How Sister Souljah Went From Radical Activist to Scapegoat to Blockbuster Novelist

To many, the cover is recognizable even at a distance: The lower half of a youthful, feminine face is darkened on one side by a purple shadow. The other cheek and jawline are lit up in neon pink. We don’t see the woman’s eyes, but her lips are pursed and painted red. They’re seductive—the focal point—but still more subtly set than any performative facial expression we see on social media these days. Those who have read and reread The Coldest Winter Ever know that this partly obscured face beckons readers into the story of Winter Santiaga, the teenage daughter of a Brooklyn drug kingpin and the character at the heart of Sister Souljah’s 1999 novel, a runaway success that would dramatize the hard-knock lives of New Yorkers immersed in the city’s drug culture for readers all over the world.

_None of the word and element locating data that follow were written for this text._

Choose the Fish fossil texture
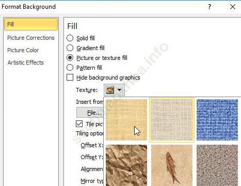 172,165
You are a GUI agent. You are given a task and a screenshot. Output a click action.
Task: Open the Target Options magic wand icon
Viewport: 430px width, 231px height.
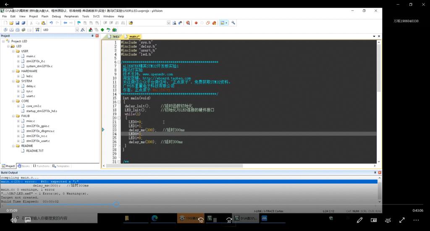click(83, 30)
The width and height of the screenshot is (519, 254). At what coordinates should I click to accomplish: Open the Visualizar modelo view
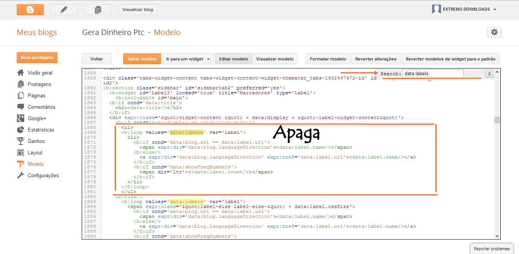coord(274,59)
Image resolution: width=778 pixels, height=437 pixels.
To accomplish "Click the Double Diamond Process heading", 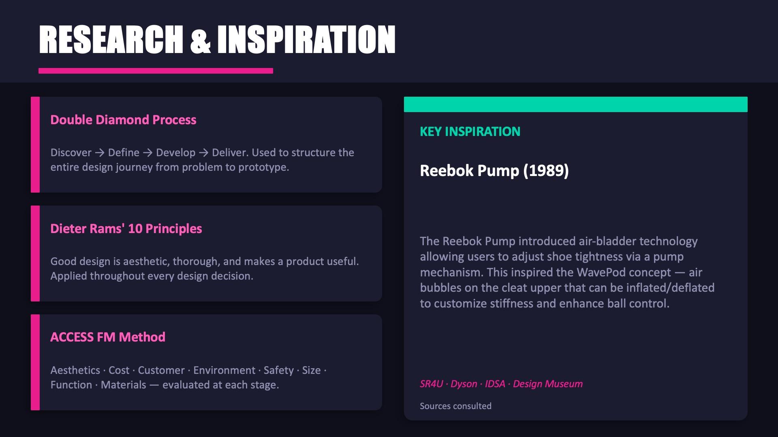I will [x=123, y=120].

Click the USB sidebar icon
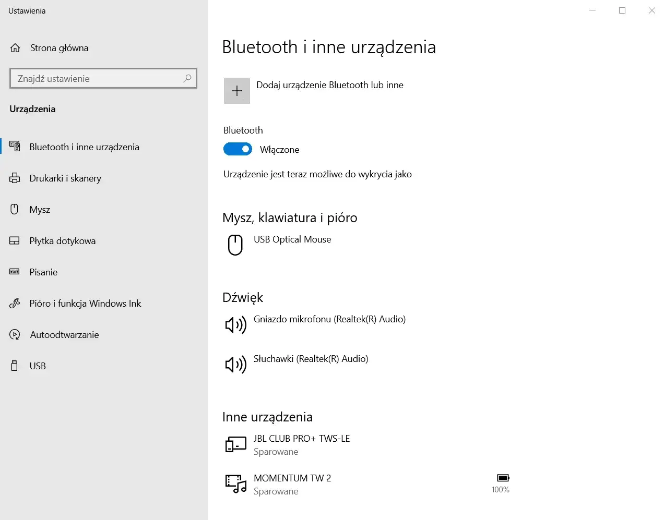coord(14,366)
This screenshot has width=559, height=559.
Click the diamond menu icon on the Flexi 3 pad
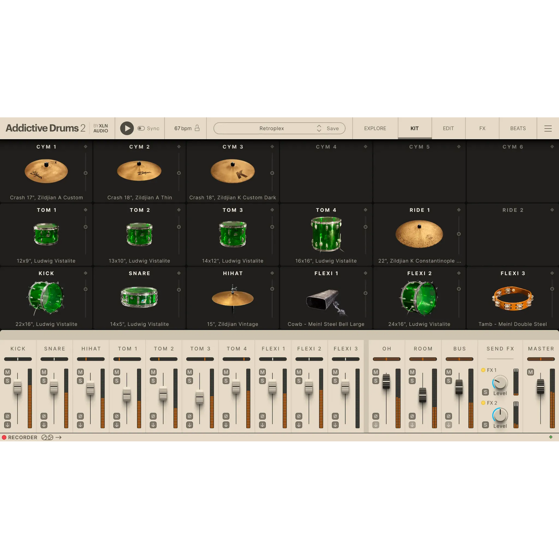[x=552, y=273]
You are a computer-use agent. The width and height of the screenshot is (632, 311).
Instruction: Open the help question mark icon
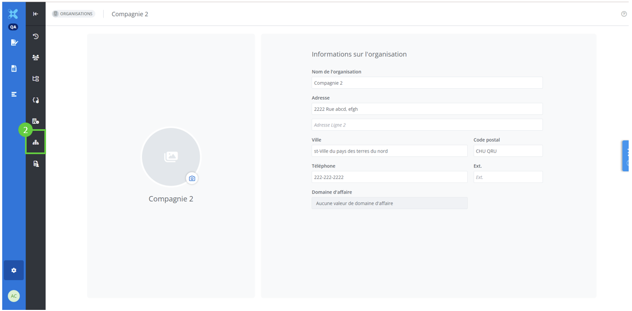pyautogui.click(x=624, y=14)
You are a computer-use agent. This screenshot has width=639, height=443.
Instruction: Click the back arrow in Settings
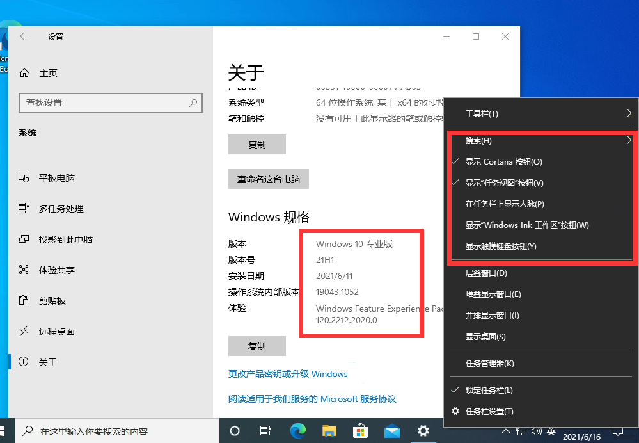[24, 36]
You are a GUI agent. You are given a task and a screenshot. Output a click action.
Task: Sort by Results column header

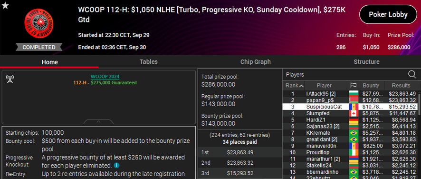pyautogui.click(x=401, y=86)
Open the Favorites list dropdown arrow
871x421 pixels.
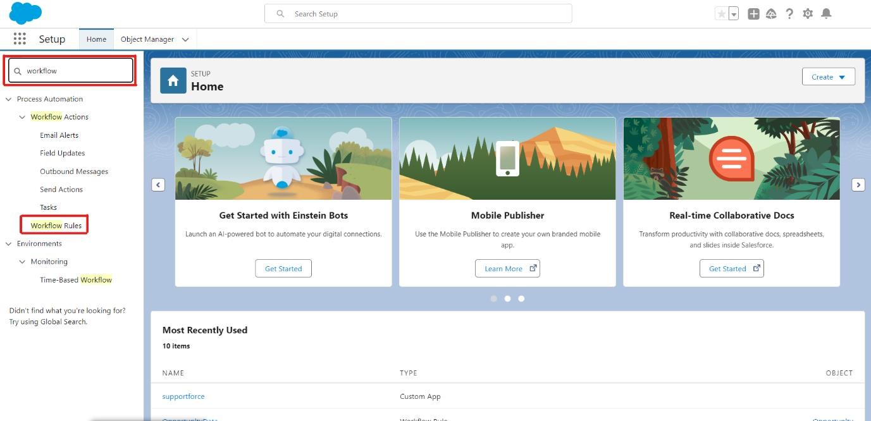coord(734,14)
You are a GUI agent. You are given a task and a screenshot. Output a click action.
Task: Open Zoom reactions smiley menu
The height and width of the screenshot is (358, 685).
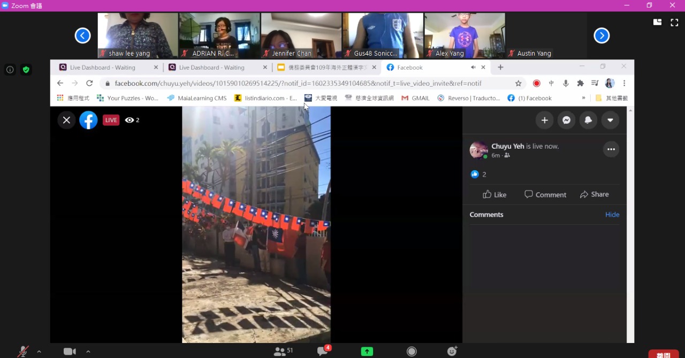(x=452, y=351)
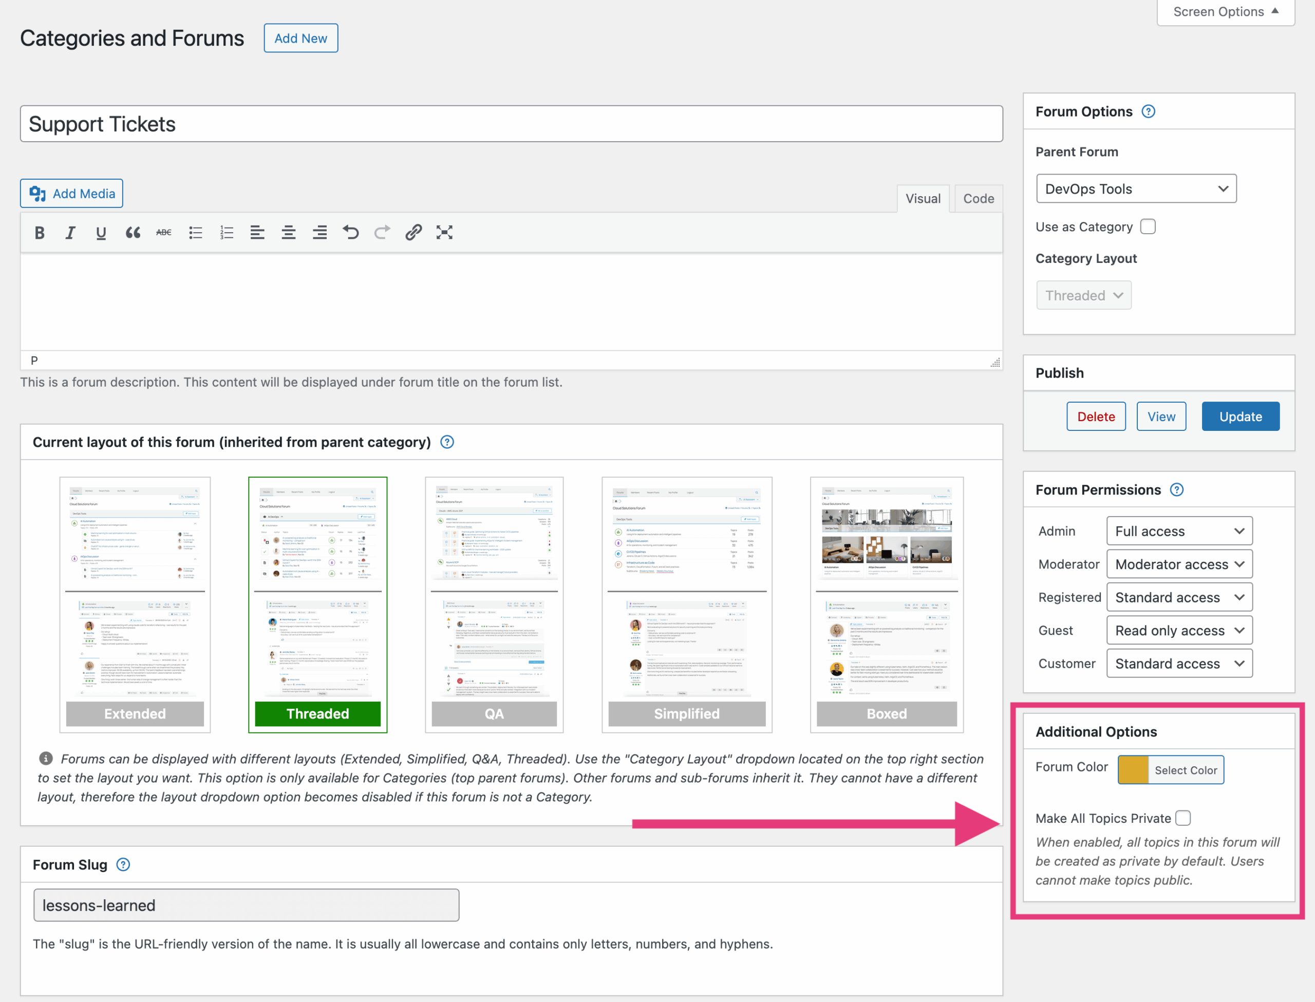
Task: Insert a bulleted list
Action: [195, 233]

The book was published in April of that year with an initial print run of 30,000 copies, an optimistic bet on a debut novel from a Black author. But Souljah’s foray into fiction—she’d written a memoir in 1994—was an immediate success. The Black-owned bookstores, street vendors, and Barnes & Noble outposts where people flocked to buy their copies couldn’t keep up with the demand. My aunt, then an administrator at a Cincinnati social service agency, gave me a copy with her strong endorsement. The book was all the rage among her group of friends, other middle-aged, middle- and working-class Black women. More than two decades later, The Coldest Winter Ever has sold more than 1 million copies—and it’s easy to see why. The book is soapy and sexy, bringing readers deep into Winter’s world, carrying them along on her descent from pampered princess to inmate, yet another casualty of the War on Drugs. Mixed in with the trashy plot twists is a good dose of social and emotional realism. Readers get every designer brand and luxury car (down to the make and model) that Winter believes is her birthright. But we also get a critique of mandatory minimum sentencing, foster care, and the various institutions the girl must navigate once she’s forced to fend for herself.

Coldest is a cautionary tale about hustling, a novel that Black readers—particularly Black women and girls—hailed as an instant classic and propelled to the top of bestseller lists. It tells the story of a family at the top of the hierarchy in the Brooklyn projects where Winter’s parents, Ricky and Lana Santiaga, are raising the teenager and her three younger sisters. Ricky moves the family to the suburbs in an effort to stay safe and hide their considerable wealth from the hungry up-and-coming gangsters who aspire to take his place. But a series of tragedies soon befalls the family, beginning with a violent attack on Lana and Ricky’s subsequent arrest and prosecution for drug-related crimes.

Souljah describes Winter’s physical beauty and sexual prowess in detail. The desire she elicits in the boys and men around her becomes Winter’s primary tool to get what she wants and, eventually, as her family falls apart, what she needs. Midnight, a rising star in her father’s organization, is the man Winter hopes to marry someday, but he is repelled by her immaturity and selfishness. The push and pull in their relationship—the imbalance between Winter’s narcissism and shortsightedness and Midnight’s commitment to strategy and foresight—provide much of the novel’s tension. By the book’s end, Winter has been convicted and sentenced to 15 years in prison.